\documentclass[a4paper,10pt]{article}
\usepackage{amsmath}
\usepackage{amsfonts}
\usepackage{amssymb}
\usepackage{amsthm}
\usepackage{setspace}
\usepackage{harvard}
\usepackage{aer}
\usepackage{fullpage}
\usepackage{graphicx}
\newcommand{\indep}{\perp\!\!\!\perp}
\newcommand{\argmax}{\operatornamewithlimits{arg\,max}}
\newcommand{\argmin}{\operatornamewithlimits{arg\,min}}
\newcommand{\plim}{\operatornamewithlimits{plim}}
\newcommand{\citefull}[1]{\citename{#1} \citeyear{#1}}
\newcommand{\citeparagraph}[1]{\medskip\noindent\textbf{{\citename{#1} \citeyear{#1}}}}
\newcommand{\cov}{\text{Cov}}
\newcommand{\var}{\text{Var}}
\newcommand{\rank}{\text{rank}}
%\newcommand{\det}{\text{det}}
\def\inprobLOW{\rightarrow_p}
\def\inprobHIGH{\,{\buildrel p \over \rightarrow}\,}
\def\as{\,{\buildrel a.s. \over \rightarrow}\,}
\def\asu{\,{\buildrel a.s.u. \over \rightarrow}\,}
\def\inprob{\,{\inprobHIGH}\,}
\def\indist{\,{\buildrel d \over \rightarrow}\,}
% defined environments
\newtheorem{thm}{Theorem} %[section]
\newtheorem{cor}[thm]{Corollary}
\newtheorem{lem}[thm]{Lemma}
\newtheorem{prop}[thm]{Proposition}
\theoremstyle{remark}
\newtheorem{rem}[thm]{Remark}
\newtheorem{ex}[thm]{Example}
\theoremstyle{definition}
\newtheorem{defn}[thm]{Definition}
\title{14.385 Recitation 1}
\author{Paul Schrimpf}
\begin{document}
\maketitle
\paragraph{Types of Estimators}
\begin{itemize}
\item Moment methods
\begin{itemize}
\item GMM
\item IV
\end{itemize}
\item Extremum methods
\begin{itemize}
\item MLE
\item M-estimators
\item Quantile regression
\item \textbf{Minimum Distance}
\end{itemize}
\end{itemize}
\begin{center}
\begin{figure}[hbpt] \caption{Relationship among estimators}
\begin{minipage}[hbpt]{\linewidth}
\includegraphics[width=\textwidth]{neweyMcFaddenFig1}
\footnote{Source: Newey and McFadden (1994)}
\end{minipage}
\end{figure}
\end{center}
%%%%%%%%%%%%%%%%%%%%%%%%%%%%%%%%%%%%%%%%%%%%%%%%%%%%%%%%%%%%%%%%%%%%%%
\newpage
\section{Minimum Distance}
\begin{align}
\hat{\theta} = \argmin \hat{f}_n(\theta)' \hat{W} \hat{f}_n(\theta)
\end{align}
where $\plim \hat{f}_n(\theta_0) = 0$.
\paragraph{Includes:}
\begin{itemize}
\item GMM with $\hat{f}_n(\theta) = \frac{1}{n} \sum
g(z_i,\theta)$ and $\hat{W} = \hat{A}$
\item MLE with $\hat{f}_n(\theta) = \frac{1}{n} \sum \frac{\partial
\ln f(z_i|\theta)}{\partial \theta}$ and $\hat{W} = I$
\item Classical Minimum Distance (CMD): $\hat{f}_n(\theta) = \hat{\pi}
- h(\theta)$ where $\hat{\pi} \inprob \pi_0 = h(\theta_0)$.
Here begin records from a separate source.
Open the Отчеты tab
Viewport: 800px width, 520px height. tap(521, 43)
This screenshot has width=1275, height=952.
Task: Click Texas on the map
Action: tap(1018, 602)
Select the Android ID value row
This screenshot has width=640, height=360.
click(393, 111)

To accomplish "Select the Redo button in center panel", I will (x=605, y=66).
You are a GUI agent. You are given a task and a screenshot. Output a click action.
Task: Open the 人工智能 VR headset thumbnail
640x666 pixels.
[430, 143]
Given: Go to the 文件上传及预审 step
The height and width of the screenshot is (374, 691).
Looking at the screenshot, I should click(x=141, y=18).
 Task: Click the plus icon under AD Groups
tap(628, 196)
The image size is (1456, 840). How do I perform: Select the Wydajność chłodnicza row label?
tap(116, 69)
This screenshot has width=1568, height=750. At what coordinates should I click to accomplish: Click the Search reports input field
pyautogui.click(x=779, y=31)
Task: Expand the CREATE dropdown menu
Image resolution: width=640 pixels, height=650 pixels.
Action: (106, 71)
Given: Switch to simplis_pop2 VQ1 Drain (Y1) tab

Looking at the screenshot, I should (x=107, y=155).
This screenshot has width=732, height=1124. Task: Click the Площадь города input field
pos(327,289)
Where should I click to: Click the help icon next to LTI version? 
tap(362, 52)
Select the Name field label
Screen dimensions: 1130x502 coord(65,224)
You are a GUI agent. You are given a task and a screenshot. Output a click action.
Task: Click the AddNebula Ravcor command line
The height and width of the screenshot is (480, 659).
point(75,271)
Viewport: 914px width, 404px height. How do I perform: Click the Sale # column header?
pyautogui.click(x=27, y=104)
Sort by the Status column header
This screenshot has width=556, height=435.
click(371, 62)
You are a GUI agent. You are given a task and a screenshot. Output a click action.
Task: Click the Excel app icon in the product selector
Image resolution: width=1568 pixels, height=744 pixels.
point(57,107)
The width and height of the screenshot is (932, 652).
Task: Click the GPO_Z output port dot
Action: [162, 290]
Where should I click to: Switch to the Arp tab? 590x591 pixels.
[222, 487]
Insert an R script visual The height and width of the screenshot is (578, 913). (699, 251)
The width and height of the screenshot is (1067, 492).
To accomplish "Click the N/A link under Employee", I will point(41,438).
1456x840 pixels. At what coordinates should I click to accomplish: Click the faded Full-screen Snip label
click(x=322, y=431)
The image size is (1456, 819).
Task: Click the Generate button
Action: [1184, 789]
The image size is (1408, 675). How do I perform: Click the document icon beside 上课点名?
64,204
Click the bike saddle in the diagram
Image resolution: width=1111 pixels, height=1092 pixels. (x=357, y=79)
Usually, $\pi$ are reduced form parameters, $\theta$ are structural
parameters, and $h(\theta)$ is a mapping from the structural
parameters to the reduced form.
\begin{itemize}
\item \emph{Example:} Chamberlain (1982, HoE 1984) approach to panel data.
Model:
\begin{align*}
y_{it} = x_{it}\beta + c_i + e_{it} \text{ , }
E[e_{it}|x_{i},c_i] = 0
\end{align*}
Reduced form: regress $y_{it}$ on all $x_{i\cdot}$ to get
$\pi_{t}$. \\
$h(\theta)$: we know that $x_{i\cdot}\pi_t$ is the best linear
predictor of $y_{it}$ given $x_{i\cdot}$. We also know that
\begin{align*}
BLP(y_{it}|x_{i\cdot}) = & BLP(x_{it}\beta + e_{it} |x_{i\cdot}) +
BLP(c_i|x_{i\cdot}) \\
= & x_{it} \beta + x_{i\cdot} \lambda
\end{align*}
So if we stack the $\pi_t$ into a $t \times tk$ matrix $\pi$, we know
that
\begin{align*}
\pi = h(\beta,\lambda) = I_T \otimes \beta' + \imath_T \lambda'
\end{align*}
where $\beta$ is $k \times 1$ and $\lambda$ is $tk \times 1$.
\end{itemize}
\item Indirect Inference: is mathematically the same as CMD,
$\hat{f}_n(\theta) = \hat{\pi} - h(\theta)$ where $\hat{\pi} \inprob
\pi_0 = h(\theta_0)$, but the justification is slightly different. We
have an economic model, which we are not entirely certain is the
true DGP (or perhaps is just difficult to compute the likelihood
for), but we do believe can capture some important features of
the data. These features of the data are summarized by the
parameters of an easy to estimate auxillary model, $\pi$.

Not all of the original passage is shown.